Sunday, September 29, 2013

What do you get when you combine: The Theory of Constraints, The Salvation Army and my Dad?


The Theory of Constraints (TOC) was created by Dr. Eli Goldratt. The theory was introduced in his 1984 book called The Goal, that became a very popular business novel that provided insight into managing efficient and effective manufacturing industries. Many managerial leaders know that the theory is that you analyse your processes, find the biggest constraint and deal with it. So for example, you have a manufacturing process of cooking donuts on a large scale. You look at your process and realise that there is always a 20 minute wait on a particular machine, because of a staffing issue. Now, if the 20 minute wait is affecting the number of donuts you could create in a particular time frame and thus lowering your income capacity, you have a constraint. You have identified a 'bottleneck'. The theory of constraints suggests that you should work on this bottleneck at first priority. This is change management 101.

The theory of constraints may sound tedious and irrelevant to you, but let me convince you otherwise. The theory of constraints created by Dr. Goldratt can have a huge impact upon The Salvation Army, let alone any other organisation that has processes in place. Are you ready

Let us consider a few examples. When we consider any proposal that goes to DHQ and then to THQ, we may simply look at the process in a flowchart:

Have an idea -> Write a proposal -> Submit to DHQ -> DHQ board meets -> Salvation Army Officer is asked to rework the proposal -> DHQ board meets -> Sent to THQ -> THQ board meets -> Sent back to DHQ to rework -> Sent back to Salvation Army Officer -> Back to DHQ board -> Sent to THQ -> THQ approves -> Sent back to DHQ -> Approval given to Salvation Army Officer

Whew. That was a lengthy process. Now are there bottlenecks? Using the theory of constraints, can anything be done to improve the process? Of course. What about the time between the DHQ board and the THQ board? What if one board met in the morning prior to the next board in the afternoon? What about the time taken to communicate to an officer of the outcome of a board? Maybe we should just give DHQ authority to make the decision and thus eliminating many levels of bureaucracy? I'm not offering solutions, merely highlighting the theory. The theory of constraints challenges us to look at the process and refine it.

Let us consider another example:

A new mainly music ministry seems to be going strong. The leadership team are supportive, and the mainly music leaders are fired up. I mean, from the outside looking in, many mums and bubs are coming along. The place is buzzing every Wednesday morning. But for what purpose? What is the goal? Is there a goal? Are we achieving anything of worth? Let's have a think. After some discussion, the mainly music team decide that their goal is to be a stepping stone into a faith community. Great goal. Sounds nice. The team sit down and discover they have a process:

Invitations, Word-of mouth, etc -> Attendance at Mainly Music -> Build relationships -> Attend Church -> Become a Disciple of Jesus

The discussion continues on which parts of the process are going well. "Well, you guys know full well, we aren't having any trouble getting mums to come along," says Lucy.

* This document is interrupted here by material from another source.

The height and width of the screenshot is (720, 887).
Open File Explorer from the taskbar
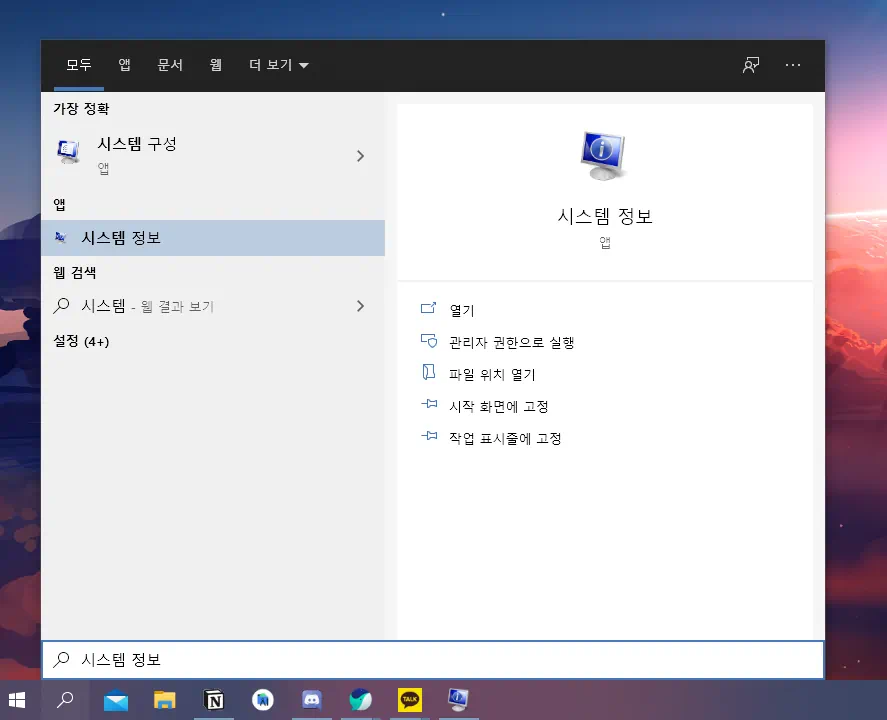click(x=164, y=700)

"Absolutely," remarks Barry. "The only problem is, no one is becoming a disciple of Jesus."

So, there are a couple of choices. Redefine your goal, so that it's not about making disciples. Then everyone can rest-assured their program is working. Or, find the bottleneck and deal with it. The theory of constraints would suggest the bottleneck is between building relationships and attending church. The team, once they have discovered this as a bottle neck, must decide how to fix it. There are many different solutions:
  • Instead of attend church, maybe invite people into a small group (redefine the process)
  • Maybe the issue is the perception people have of the church
  • Is the church a welcoming place?
  • Maybe an innovative congregational plant might be the answer, instead of what currently exists.
The theory of constraints (Dr. Eli Goldratt) suggests the following three steps:
1. Identify the constraint
2. Manage the constraint
3. Evaluate performance

Well after that brief change managment class, let me say: The Salvation Army must consider the theory of constraints. We must be a lean, fighting machine that aims to honour Christ, in the power of the Holy Spirit, and that utilises its resources to its highest capacity.

Now, my Dad has a six-sigma blackbelt. That doesn't mean he knows karate, but that he knows much about operations management and helping organisations refine their practices so as to be more effective. So my initial question was, what do you get when you combine, the theory of constraints, The Salvation Army and my dad? You have a well-oiled soldier ready for battle.